Ray, Tune, and RLlib support for memory, object_store_memory options (#5226)

2026-07-02 19:39:40 +08:00 · 2019-08-22 14:01:10 +08:00
parent c852213b83
commit e2e30ca507
40 changed files with 1006 additions and 296 deletions
@@ -453,20 +453,6 @@ def wait_for_redis_to_start(redis_ip_address,
                        "configured properly.")


-def _autodetect_num_gpus():
-    """Attempt to detect the number of GPUs on this machine.
-
-    TODO(rkn): This currently assumes Nvidia GPUs and Linux.
-
-    Returns:
-        The number of GPUs if any were detected, otherwise 0.
-    """
-    proc_gpus_path = "/proc/driver/nvidia/gpus"
-    if os.path.isdir(proc_gpus_path):
-        return len(os.listdir(proc_gpus_path))
-    return 0
-
-
 def _compute_version_info():
    """Compute the versions of Python, pyarrow, and Ray.

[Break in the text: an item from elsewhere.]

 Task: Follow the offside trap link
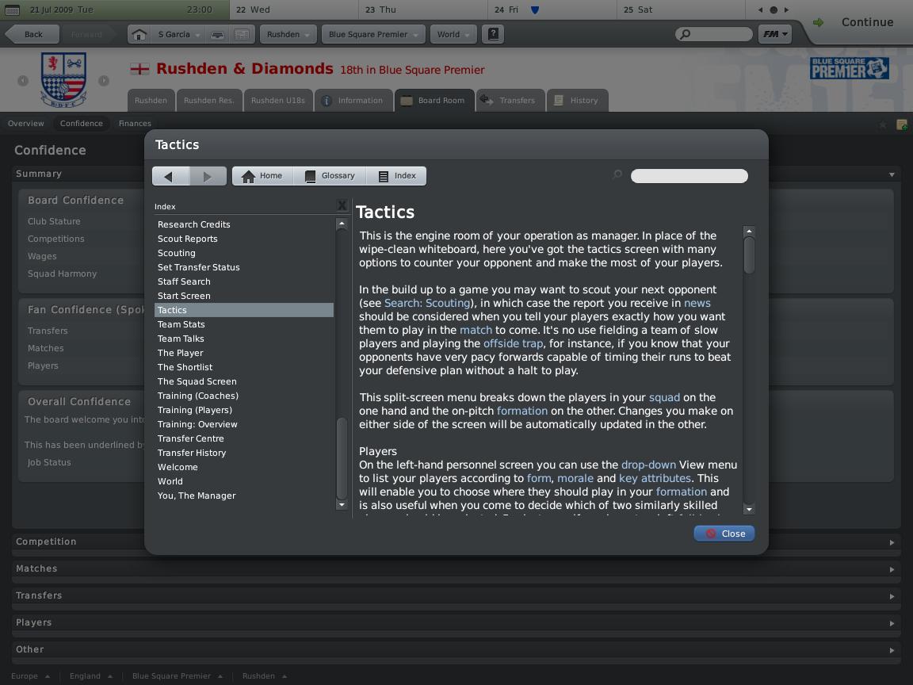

@@ -532,6 +518,7 @@ def check_version_info(redis_client):

 def start_redis(node_ip_address,
                redirect_files,
+                resource_spec,
                port=None,
                redis_shard_ports=None,
                num_redis_shards=1,
@@ -539,7 +526,6 @@ def start_redis(node_ip_address,
                redirect_worker_output=False,
                password=None,
                use_credis=None,
-                redis_max_memory=None,
                include_java=False):
    """Start the Redis global state store.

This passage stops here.